Drawing is an outrageously broad activity. In Western culture (and that is my 'mother tongue') we draw for many reasons - to aid in the design or construction process, to communicate an idea or tell a story, to map a terrain, poke fun, to share something from our imagination, to express something personal, to show how we expect something to look in the future or how it looked in the past, or purely for the sake of drawing. We draw before we write, and only some of us draw into old age.
Drawing is often thought of as an activity available only to a particular group 'talented' people. Yet drawing is an accessible medium that can be beneficial for pretty much everyone.
John Ruskin believed that drawing from Nature allowed us a connection that made us better people. The UK based Campaign for Drawing promotes 'drawing to learn rather than learning to draw' thanks to Ruskin's ideas. This philosophy helps the tentative drawer move past the idea of drawing as a holy activity only accessible to the minority. And drawing from Nature allows us a more contemplative approach to the world... a kind of meditation.
The very general skill of observational drawing is available to anyone who can see and respond with mark making. How much that skill is honed depends on the objectives (and the tenacity) of the individual. Practice, as in any discipline will make all the difference - so draw, and draw regularly.
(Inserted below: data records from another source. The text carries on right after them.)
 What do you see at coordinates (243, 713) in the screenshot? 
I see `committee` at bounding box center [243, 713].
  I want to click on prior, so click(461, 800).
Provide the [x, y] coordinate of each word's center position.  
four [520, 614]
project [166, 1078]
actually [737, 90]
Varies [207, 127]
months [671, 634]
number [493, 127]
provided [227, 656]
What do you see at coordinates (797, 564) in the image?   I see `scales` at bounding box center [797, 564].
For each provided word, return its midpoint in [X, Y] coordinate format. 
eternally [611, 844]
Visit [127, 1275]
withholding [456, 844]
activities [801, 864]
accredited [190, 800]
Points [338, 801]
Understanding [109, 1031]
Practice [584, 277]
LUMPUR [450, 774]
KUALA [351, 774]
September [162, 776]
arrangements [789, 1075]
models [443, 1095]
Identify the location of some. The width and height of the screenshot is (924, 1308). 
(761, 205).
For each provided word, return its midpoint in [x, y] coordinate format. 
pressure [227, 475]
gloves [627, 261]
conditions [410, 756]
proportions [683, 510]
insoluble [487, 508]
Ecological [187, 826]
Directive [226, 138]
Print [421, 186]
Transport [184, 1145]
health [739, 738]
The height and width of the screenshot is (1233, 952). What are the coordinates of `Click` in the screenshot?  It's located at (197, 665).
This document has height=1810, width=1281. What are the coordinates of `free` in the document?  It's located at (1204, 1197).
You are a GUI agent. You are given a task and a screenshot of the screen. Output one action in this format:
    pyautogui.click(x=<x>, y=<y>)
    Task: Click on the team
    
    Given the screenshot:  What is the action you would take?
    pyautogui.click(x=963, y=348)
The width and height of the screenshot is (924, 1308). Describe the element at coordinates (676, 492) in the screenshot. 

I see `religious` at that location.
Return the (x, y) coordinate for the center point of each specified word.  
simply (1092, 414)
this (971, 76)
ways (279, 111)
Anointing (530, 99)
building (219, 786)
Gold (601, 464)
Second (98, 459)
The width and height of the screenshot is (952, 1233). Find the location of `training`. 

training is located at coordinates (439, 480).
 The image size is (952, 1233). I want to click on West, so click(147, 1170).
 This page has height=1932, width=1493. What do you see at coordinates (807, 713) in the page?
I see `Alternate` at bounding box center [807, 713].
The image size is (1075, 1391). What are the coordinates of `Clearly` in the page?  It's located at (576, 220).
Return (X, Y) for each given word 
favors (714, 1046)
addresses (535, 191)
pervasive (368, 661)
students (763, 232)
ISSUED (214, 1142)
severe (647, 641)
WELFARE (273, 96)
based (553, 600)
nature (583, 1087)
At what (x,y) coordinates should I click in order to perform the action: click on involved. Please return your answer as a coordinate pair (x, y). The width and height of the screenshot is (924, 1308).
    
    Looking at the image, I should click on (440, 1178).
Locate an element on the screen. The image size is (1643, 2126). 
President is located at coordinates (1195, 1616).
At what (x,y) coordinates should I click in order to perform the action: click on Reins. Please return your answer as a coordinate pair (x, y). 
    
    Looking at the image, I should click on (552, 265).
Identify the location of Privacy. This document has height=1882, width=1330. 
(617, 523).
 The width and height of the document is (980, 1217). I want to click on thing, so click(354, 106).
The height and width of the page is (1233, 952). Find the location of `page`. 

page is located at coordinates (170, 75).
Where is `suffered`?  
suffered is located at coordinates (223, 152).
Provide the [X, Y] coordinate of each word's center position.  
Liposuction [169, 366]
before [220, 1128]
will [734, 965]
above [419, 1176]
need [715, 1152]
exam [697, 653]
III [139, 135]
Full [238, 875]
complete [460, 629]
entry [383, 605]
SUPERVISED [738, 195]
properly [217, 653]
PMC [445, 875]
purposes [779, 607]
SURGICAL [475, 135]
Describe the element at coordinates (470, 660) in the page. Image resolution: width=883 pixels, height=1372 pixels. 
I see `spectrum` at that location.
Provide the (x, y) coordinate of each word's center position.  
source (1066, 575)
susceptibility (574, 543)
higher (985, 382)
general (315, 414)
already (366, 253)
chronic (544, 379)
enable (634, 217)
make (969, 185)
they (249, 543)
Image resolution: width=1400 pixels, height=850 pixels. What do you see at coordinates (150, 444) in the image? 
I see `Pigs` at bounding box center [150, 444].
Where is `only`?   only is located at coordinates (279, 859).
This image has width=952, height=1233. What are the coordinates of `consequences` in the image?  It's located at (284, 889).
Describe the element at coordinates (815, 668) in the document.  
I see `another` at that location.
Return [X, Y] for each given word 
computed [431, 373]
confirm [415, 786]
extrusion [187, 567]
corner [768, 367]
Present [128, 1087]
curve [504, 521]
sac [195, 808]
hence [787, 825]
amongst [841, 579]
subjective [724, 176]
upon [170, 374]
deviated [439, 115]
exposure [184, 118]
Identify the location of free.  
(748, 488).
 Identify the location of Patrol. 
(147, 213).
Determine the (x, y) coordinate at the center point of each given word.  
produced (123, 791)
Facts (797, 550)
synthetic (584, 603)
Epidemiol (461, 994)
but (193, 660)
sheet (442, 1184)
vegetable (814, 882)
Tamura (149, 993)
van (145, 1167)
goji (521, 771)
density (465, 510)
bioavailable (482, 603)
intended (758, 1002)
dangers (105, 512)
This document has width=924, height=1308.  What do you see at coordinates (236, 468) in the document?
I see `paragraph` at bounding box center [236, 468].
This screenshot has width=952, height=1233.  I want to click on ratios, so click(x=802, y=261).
One way to start is by finding contour lines that follow the shape of an object. Catch something with a line. Then move onto finding the major lines that run through an object - consider what the subject is doing, not only how it appears. And look, look and look some more. Careful rendering of tone will give your drawing the illusion of volume...
There are many approaches to observational drawing, yet the main ingredient is always the observation which allows us to see in a way that goes beyond everyday perception. And that is where you will find the joy.